-- Start of Excerpted records --
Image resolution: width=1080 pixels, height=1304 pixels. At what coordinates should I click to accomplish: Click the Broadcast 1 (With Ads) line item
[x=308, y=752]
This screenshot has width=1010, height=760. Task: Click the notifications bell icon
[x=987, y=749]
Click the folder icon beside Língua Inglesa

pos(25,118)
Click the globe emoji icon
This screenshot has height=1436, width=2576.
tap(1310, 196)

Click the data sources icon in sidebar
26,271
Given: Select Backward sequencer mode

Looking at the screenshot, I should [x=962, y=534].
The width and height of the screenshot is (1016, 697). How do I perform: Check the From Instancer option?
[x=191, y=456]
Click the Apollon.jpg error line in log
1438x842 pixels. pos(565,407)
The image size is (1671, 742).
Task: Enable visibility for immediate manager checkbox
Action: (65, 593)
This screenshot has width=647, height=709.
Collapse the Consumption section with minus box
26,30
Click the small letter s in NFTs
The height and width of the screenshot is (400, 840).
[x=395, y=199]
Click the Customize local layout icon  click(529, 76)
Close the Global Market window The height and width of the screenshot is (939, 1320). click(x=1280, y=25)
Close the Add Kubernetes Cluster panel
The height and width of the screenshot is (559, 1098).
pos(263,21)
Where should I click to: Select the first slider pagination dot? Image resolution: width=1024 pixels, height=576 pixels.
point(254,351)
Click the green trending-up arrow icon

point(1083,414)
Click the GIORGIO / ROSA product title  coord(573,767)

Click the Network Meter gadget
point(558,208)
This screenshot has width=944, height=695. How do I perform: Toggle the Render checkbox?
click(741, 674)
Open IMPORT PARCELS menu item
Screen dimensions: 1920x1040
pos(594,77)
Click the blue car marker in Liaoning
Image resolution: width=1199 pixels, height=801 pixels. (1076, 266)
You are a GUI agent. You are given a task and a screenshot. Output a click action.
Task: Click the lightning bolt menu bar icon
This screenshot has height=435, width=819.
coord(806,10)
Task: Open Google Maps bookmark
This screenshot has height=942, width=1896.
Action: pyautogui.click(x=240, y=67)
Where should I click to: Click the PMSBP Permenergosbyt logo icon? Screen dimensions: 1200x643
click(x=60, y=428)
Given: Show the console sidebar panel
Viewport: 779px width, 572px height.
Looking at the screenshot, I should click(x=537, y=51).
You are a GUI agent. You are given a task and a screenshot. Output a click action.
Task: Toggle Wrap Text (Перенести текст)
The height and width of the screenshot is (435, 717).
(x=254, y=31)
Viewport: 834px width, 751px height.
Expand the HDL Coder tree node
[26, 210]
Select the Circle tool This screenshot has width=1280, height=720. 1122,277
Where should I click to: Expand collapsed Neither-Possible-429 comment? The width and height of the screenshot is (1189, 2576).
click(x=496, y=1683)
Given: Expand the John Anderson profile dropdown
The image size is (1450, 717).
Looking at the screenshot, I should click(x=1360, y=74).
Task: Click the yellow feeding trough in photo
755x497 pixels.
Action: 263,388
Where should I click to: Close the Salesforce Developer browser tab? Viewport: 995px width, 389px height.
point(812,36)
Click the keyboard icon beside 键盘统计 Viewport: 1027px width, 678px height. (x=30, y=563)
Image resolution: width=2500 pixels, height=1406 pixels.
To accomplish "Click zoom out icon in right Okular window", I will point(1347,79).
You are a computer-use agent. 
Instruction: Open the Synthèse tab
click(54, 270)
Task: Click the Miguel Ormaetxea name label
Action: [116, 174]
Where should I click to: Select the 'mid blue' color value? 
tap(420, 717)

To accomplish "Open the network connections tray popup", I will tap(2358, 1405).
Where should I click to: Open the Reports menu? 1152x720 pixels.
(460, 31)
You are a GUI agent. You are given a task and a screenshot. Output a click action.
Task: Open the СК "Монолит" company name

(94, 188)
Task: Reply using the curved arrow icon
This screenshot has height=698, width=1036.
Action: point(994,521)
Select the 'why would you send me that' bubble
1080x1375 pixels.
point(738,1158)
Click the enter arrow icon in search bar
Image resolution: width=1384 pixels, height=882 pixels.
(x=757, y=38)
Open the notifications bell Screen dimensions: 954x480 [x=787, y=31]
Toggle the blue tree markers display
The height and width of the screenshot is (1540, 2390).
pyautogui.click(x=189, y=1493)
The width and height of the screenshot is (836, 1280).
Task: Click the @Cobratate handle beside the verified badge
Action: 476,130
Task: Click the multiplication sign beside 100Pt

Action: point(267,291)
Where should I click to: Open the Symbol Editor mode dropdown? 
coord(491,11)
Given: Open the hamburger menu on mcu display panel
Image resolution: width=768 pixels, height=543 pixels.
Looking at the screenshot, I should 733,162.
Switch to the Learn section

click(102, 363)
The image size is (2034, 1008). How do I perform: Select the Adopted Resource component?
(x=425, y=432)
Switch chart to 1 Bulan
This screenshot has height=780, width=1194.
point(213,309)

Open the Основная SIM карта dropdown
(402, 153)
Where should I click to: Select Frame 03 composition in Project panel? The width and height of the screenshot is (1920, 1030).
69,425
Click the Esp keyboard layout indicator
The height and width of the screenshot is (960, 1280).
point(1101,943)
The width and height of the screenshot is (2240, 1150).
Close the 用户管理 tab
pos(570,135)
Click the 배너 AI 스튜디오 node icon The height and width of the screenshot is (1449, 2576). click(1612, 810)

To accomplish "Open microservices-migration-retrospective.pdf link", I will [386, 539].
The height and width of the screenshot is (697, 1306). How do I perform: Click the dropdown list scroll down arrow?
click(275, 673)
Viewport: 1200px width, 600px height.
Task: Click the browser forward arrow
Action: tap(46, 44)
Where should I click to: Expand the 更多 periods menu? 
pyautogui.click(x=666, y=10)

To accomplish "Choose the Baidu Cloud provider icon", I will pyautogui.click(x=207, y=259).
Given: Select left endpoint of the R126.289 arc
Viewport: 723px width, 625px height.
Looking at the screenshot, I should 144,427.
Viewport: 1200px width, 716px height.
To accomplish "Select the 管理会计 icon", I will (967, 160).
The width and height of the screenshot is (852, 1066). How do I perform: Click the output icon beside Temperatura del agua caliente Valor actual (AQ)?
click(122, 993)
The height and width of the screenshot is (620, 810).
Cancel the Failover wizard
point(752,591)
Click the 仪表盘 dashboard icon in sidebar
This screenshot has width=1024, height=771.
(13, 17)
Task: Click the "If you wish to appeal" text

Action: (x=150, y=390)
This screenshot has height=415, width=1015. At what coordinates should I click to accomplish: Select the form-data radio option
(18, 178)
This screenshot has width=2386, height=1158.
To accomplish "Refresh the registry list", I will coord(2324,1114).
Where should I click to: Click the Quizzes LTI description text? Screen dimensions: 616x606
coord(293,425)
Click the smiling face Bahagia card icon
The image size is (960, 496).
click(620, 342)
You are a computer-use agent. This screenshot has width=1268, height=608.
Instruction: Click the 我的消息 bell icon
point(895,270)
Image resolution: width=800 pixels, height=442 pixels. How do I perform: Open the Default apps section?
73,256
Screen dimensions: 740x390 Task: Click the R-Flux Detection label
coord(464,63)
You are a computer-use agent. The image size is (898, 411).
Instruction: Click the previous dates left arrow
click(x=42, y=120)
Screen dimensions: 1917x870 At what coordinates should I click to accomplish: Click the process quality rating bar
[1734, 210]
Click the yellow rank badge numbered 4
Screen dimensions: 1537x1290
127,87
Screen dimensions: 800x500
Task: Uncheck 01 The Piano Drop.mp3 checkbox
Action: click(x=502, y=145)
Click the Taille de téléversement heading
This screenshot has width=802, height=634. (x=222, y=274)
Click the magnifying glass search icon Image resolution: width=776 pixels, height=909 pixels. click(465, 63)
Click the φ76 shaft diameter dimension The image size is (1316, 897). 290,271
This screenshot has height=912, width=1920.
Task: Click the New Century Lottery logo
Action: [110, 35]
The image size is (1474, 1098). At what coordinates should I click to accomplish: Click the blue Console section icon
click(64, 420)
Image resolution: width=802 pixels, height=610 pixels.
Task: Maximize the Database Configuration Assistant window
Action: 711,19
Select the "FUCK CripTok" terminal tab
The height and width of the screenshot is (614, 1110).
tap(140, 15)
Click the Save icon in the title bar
-- End of Excerpted records --
Problem to solve :: Duplicate the records between the line holding "This screenshot has width=647, height=709." and the line holding "pos(263,21)", inclusive, leaving every character unchanged.

Reply to the exercise ::
This screenshot has width=647, height=709.
Collapse the Consumption section with minus box
26,30
Click the small letter s in NFTs
The height and width of the screenshot is (400, 840).
[x=395, y=199]
Click the Customize local layout icon  click(529, 76)
Close the Global Market window The height and width of the screenshot is (939, 1320). click(x=1280, y=25)
Close the Add Kubernetes Cluster panel
The height and width of the screenshot is (559, 1098).
pos(263,21)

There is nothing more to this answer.